俺は、扉を開き数メートル前の見えない空間に向かって歩いていった。
後ろは振り返れない、もうあそこには戻ることができない。
数メートルほどあるくと、とこさんが言ったように2種類の彼岸花が何かを表すようにひっそりと咲いていた。
俺は、迷いなく白い彼岸花の方に進んで行った。
歩いてくうちに、段々と体が重くなり自然と瞼が閉じていく。
急激な眠気が襲ってきた。
眠い。とてつもなく眠い。
歩きながら今にも眠りそうだ。
段々と視界が狭まりついには、見えなくなった。
はっとして、目を開くとそこには白い天井が広がっていた。
ここは。。
清潔そうな白いシーツの上で寝転がっていた。
周りは薄い桃色のカーテンで仕切られており、腕には点滴が針を通して繋がっていた。
ぼーっとしていると、誰かの影がカーテンに映った。
影が目の前で止まるとカーテンの隙間から手が入り、ゆっくりと開けられた。
「おぉ、起きたか不破」
そこには、顔馴染みのある職場の先輩がいた。
先輩は、カーテンをめくり来客ようの椅子に腰掛け片手にもっていたビニール袋の中からゼリーとスポーツ飲料を出し俺に渡した。
「あざっす」
俺は、素直に受け取り今の状況を聞くことにした
「俺はなんでこんなとこにいるんすかね」
「お前覚えてないのか」
少し驚いたような言い方をした。
「すいやせん」
軽く頭を下げた。
「昨日の夜お前の太客が来て、浴びるほど酒飲んだだろ。

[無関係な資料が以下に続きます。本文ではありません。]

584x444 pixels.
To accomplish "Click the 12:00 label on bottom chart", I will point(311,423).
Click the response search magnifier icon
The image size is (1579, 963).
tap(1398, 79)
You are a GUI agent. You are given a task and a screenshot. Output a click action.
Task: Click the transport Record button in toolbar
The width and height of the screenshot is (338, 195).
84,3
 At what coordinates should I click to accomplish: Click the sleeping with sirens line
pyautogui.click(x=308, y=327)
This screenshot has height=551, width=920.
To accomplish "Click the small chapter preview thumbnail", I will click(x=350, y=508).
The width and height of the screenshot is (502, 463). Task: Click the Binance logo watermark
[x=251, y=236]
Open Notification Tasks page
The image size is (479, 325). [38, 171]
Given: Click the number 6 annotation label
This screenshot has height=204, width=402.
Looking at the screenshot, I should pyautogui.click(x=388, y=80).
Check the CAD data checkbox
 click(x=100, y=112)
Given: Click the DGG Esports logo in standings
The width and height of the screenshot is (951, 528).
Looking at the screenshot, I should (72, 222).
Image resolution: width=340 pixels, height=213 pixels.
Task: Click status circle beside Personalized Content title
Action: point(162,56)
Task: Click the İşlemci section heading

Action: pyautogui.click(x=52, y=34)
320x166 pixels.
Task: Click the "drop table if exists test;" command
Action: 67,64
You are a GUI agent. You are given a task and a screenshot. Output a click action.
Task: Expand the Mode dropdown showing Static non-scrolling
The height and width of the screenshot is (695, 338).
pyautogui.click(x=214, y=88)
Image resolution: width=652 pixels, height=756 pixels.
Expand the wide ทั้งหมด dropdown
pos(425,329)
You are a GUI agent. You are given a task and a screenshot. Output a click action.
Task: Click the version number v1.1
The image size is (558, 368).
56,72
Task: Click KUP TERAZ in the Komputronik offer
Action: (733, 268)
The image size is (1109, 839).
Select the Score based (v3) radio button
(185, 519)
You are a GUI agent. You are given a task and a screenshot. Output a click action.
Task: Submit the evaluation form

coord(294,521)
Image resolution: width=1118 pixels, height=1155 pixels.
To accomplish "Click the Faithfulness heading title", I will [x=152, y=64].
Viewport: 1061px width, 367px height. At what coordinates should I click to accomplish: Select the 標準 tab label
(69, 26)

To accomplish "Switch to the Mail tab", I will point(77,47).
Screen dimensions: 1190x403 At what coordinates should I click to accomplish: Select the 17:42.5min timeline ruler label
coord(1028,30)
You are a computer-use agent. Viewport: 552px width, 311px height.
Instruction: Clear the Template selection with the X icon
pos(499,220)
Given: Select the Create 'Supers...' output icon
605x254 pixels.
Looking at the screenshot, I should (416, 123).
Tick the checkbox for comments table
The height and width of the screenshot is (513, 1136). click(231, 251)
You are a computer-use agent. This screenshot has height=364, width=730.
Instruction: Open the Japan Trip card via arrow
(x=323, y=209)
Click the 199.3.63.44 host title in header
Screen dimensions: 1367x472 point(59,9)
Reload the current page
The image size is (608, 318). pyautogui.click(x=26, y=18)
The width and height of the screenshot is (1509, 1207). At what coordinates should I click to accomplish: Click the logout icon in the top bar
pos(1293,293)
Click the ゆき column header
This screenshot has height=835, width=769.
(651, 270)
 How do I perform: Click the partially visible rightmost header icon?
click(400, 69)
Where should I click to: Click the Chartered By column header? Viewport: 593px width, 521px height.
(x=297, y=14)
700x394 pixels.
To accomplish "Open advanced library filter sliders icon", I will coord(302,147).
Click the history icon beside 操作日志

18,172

太客が帰ったあとも、ハイペースで酒飲まされてお前コール中に意識飛んでぶっ倒れたんだよ。」
流石の俺もお前死んだかと思ったわ。
先輩はそういってビニール袋から、肉まんを取りだした。
「そうだったんすか」
「お前一回肝臓やってんのに無理し過ぎなんだよ。」
「にゃはは」
「こんなこと俺が言うのも可笑しいが、お前この仕事辞めた方がいいぞ。お前にこの職は確かに天職かもしれない、が、お前はお前の身体が悲鳴をあげてることに気づけてない。」
「そのうち死ぬぞ」
「にゃはは、そっすよねー」
頭を掻きむしりながら笑ってみせる。
先輩は、「はぁー」とため息をし安堵したような表情をみせた。
「やー、なんか、すいません。迷惑かけちゃって」
沈黙を無くすように明るく振る舞う。
「あぁ、気をつけろよ。」
俺は、昔から沈黙が好きじゃなかった。
よくある理由は、気まずいだとかなんだかある。俺が沈黙が嫌いな理由は、家庭にあった。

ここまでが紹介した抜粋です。